When I first watched the video for the Infernal Noise Brigade (INB) I was waiting to see the outcome of the hard work that was put into the process of practicing drills, marches, songs and the like. After much talk of organization and the stressors that were unavoidable to create a mass of people into a solid marching band that acts as agitprop, there was the final moment that I was waiting for. Marching down the street with beats that would not stand to be ignored, the INB was at last bound together by the moment and the place it was in, and the work had paid off, no doubt. The idea that, separate from an individual attempting to create something that would change public opinion, a large group of people threatening the cause with noise could sway matters is not surprising. Yet how they did it, why they did it, and the time in which they did it makes the matter at hand stronger. It is agitprop, and considered protest. Because of the way in which they approached the matter against the World Trade Organization (WTO) by creating a threat via noise as a war machine would, this became an act of war between two very different sides.
I see the INB being something that anyone could do, and I say this in a good way. It lays out some guidelines that give way to hope that anyone can start change… if they want it. Involving all people in the group is an excellent idea, as the article by Whitney stated “no one on a bullhorn is paid much attention anymore, and it demeans the people being directed.” Getting rid of a “leader” and activating everyone as a crucial part to the message that is being made (I.e., everyone as leaders), there is a stronger means for the cause. Because they are all involved in important ways, it is personally important to them.

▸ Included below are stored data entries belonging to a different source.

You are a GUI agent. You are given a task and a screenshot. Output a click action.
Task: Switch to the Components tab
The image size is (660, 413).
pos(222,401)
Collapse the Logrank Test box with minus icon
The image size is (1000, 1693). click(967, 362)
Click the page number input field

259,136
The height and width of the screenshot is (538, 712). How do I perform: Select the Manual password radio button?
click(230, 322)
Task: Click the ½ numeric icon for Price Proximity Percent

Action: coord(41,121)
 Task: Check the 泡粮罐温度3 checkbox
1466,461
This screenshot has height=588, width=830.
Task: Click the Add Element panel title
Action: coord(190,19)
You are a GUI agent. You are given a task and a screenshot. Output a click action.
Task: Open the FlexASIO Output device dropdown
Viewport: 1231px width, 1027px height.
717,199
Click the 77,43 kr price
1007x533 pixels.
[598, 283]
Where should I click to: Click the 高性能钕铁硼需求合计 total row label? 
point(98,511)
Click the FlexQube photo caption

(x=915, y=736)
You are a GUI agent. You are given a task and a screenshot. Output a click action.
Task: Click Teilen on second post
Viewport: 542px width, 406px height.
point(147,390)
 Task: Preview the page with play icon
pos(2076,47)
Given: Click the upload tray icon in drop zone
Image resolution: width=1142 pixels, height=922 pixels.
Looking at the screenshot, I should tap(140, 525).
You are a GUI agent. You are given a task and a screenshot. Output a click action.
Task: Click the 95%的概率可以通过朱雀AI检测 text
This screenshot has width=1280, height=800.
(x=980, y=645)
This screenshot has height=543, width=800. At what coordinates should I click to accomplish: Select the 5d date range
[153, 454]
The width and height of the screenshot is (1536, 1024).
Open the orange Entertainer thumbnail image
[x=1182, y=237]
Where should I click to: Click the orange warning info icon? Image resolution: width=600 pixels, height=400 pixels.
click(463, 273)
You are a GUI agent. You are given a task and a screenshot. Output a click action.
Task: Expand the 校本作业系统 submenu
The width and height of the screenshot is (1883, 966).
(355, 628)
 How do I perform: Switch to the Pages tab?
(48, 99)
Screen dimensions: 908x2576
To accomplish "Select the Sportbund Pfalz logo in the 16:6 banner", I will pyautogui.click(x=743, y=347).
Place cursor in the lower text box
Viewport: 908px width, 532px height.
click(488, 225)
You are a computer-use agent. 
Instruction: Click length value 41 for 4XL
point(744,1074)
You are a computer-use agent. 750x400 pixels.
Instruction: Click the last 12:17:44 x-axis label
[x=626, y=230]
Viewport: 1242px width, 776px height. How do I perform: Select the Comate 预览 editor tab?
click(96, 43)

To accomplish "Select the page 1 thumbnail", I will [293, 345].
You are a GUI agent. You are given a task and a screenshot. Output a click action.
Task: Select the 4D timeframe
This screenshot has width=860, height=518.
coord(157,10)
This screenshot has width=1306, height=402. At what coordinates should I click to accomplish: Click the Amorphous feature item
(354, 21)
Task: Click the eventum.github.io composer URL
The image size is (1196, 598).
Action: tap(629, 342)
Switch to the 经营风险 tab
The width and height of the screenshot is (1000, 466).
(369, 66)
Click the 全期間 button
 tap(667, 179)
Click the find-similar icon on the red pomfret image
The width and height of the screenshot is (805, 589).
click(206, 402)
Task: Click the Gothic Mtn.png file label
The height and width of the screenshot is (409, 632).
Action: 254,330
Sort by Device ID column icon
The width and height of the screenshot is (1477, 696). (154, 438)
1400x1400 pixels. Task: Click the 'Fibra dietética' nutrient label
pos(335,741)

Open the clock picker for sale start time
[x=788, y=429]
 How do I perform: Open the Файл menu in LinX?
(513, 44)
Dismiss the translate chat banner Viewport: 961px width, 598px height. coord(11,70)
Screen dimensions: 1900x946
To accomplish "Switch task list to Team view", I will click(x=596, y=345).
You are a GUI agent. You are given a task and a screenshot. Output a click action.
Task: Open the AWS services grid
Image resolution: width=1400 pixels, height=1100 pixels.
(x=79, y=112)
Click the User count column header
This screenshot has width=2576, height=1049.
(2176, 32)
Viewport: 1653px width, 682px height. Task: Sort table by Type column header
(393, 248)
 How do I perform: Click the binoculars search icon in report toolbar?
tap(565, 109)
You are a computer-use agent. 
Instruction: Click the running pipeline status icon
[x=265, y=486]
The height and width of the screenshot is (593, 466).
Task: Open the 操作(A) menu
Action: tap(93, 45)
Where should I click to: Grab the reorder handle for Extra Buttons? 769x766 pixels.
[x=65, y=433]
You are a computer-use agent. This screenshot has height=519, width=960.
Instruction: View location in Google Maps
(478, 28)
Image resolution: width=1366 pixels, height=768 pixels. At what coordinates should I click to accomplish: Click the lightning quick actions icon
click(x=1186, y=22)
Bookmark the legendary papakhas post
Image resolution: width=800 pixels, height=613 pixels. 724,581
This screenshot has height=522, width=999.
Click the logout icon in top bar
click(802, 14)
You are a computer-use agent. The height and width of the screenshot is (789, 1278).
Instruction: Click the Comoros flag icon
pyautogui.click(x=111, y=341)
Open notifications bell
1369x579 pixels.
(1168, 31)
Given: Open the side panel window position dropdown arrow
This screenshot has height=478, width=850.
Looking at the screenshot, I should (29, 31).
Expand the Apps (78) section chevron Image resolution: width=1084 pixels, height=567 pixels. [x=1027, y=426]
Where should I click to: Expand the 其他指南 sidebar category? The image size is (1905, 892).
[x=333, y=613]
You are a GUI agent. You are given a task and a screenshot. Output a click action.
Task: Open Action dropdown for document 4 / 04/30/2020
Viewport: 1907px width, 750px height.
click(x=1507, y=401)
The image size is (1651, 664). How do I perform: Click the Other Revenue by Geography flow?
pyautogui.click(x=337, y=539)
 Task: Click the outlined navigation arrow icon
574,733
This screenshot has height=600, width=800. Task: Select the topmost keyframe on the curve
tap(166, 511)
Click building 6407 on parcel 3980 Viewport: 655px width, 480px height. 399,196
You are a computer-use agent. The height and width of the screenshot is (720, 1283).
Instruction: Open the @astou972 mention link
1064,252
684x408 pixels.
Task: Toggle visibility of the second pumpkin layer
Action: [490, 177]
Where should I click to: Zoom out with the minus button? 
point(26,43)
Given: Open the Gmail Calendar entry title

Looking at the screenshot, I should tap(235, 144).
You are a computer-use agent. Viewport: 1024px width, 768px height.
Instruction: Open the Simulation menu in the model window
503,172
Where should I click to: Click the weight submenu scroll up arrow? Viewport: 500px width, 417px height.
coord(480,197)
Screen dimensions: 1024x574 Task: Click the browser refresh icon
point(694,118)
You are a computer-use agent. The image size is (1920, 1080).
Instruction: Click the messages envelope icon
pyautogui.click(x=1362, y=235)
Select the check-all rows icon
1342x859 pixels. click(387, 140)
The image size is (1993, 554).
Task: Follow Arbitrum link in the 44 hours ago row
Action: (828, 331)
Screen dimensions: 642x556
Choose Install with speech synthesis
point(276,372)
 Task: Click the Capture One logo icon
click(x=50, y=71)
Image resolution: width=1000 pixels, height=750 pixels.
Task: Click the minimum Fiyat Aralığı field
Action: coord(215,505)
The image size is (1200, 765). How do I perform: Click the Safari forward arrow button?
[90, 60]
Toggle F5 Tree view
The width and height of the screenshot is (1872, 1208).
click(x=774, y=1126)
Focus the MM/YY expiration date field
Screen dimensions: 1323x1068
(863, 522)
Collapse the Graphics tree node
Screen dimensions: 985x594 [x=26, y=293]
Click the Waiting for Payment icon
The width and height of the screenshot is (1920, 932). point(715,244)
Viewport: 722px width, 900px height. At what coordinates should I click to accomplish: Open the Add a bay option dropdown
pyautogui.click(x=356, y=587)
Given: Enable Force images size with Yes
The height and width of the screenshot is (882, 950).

When I read that the INB would play in the trains or on buses just as they were going from here to there with the instruments and would start playing for the sake of it, it made me think about how the bus is almost a personal space. No one looks at each other, if only glances, and often people are plugged in to walkmen or reading a book to keep themselves in their bubble. When a marching band begins to play on your way from school to work to home or wherever you may be going, it shakes you out of your day, out of your constant routine. Although the marching band isn’t doing it as agitprop, it is a form of protest that individuals may change the way their lives are. Where is one to go on the bus? They have to hear you, it is an audience that cannot get up and leave… that is, until the next stop.
Just by watching the video, I felt moved by the music that was being created. It felt spontaneous, maybe it was, maybe it had been practiced time and time again. Either way, the music was strong and made me feel strong for listening to it. As the origins of marching bands were from war, the audio is most definitely a means of inspiration, linked together with it’s meaning to stir up something they are against makes me not think of war or fighting, but of something that influences others to strive for change in a lively fashion. After all, they will not take anything lying down, but upright, en masse, and making lots of noise.